ACTION ITEM:
Show every line below where "resolution" can be found.

Stored items

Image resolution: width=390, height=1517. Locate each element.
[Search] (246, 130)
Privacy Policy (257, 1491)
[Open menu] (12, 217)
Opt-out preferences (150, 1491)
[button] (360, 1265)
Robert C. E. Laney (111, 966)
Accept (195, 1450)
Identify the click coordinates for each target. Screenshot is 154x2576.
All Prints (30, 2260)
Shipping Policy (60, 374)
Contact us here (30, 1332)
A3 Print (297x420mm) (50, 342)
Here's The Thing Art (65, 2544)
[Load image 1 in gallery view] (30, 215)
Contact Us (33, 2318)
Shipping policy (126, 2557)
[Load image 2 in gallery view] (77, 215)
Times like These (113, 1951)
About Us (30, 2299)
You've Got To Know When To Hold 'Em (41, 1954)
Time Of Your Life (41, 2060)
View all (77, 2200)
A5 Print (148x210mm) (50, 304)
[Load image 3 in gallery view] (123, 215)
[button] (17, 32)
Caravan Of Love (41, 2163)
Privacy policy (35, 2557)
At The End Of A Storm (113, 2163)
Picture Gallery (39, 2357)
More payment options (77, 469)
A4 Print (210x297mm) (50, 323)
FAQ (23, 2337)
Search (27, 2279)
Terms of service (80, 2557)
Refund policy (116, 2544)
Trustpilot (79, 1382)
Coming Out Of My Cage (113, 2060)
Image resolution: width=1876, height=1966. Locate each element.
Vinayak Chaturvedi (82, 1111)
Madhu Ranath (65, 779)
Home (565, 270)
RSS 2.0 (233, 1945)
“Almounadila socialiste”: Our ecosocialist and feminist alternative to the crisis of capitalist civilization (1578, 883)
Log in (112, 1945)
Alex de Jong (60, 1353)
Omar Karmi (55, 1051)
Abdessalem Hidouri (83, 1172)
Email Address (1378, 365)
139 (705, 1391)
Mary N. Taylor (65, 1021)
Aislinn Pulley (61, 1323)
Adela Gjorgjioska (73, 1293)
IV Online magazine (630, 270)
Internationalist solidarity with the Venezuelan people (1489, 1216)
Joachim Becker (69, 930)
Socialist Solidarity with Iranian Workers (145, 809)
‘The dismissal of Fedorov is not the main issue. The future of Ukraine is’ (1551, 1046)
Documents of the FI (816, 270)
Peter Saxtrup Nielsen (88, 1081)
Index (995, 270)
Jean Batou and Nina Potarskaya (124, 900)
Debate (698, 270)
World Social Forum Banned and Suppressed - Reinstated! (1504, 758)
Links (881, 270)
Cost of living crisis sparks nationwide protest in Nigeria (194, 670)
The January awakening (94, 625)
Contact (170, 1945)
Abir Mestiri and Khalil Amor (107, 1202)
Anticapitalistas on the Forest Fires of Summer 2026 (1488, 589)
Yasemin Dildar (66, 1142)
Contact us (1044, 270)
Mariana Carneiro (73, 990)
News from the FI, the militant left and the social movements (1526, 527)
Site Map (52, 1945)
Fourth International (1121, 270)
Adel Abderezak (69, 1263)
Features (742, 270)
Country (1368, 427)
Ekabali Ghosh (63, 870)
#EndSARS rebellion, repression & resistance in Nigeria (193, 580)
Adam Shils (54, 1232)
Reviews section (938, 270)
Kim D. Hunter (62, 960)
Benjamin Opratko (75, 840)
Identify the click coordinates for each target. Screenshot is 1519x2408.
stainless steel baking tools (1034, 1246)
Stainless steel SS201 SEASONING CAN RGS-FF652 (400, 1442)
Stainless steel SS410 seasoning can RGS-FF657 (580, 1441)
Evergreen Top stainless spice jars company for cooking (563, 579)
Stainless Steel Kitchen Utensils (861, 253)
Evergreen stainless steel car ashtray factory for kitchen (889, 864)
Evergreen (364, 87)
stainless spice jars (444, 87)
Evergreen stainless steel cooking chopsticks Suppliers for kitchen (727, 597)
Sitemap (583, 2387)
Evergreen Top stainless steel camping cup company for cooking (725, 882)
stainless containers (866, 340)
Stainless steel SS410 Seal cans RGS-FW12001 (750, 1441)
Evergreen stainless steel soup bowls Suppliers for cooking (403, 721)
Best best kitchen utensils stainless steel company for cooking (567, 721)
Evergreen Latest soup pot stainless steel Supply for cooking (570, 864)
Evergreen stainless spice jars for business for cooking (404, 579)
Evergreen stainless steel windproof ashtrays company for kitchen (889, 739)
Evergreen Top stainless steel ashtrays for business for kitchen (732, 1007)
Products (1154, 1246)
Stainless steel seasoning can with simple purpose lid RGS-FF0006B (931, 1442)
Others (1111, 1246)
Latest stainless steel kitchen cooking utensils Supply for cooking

RESPONSE:
Image resolution: width=390, height=1517. Locate each element.
Image resolution: width=1876, height=1966. Locate each element.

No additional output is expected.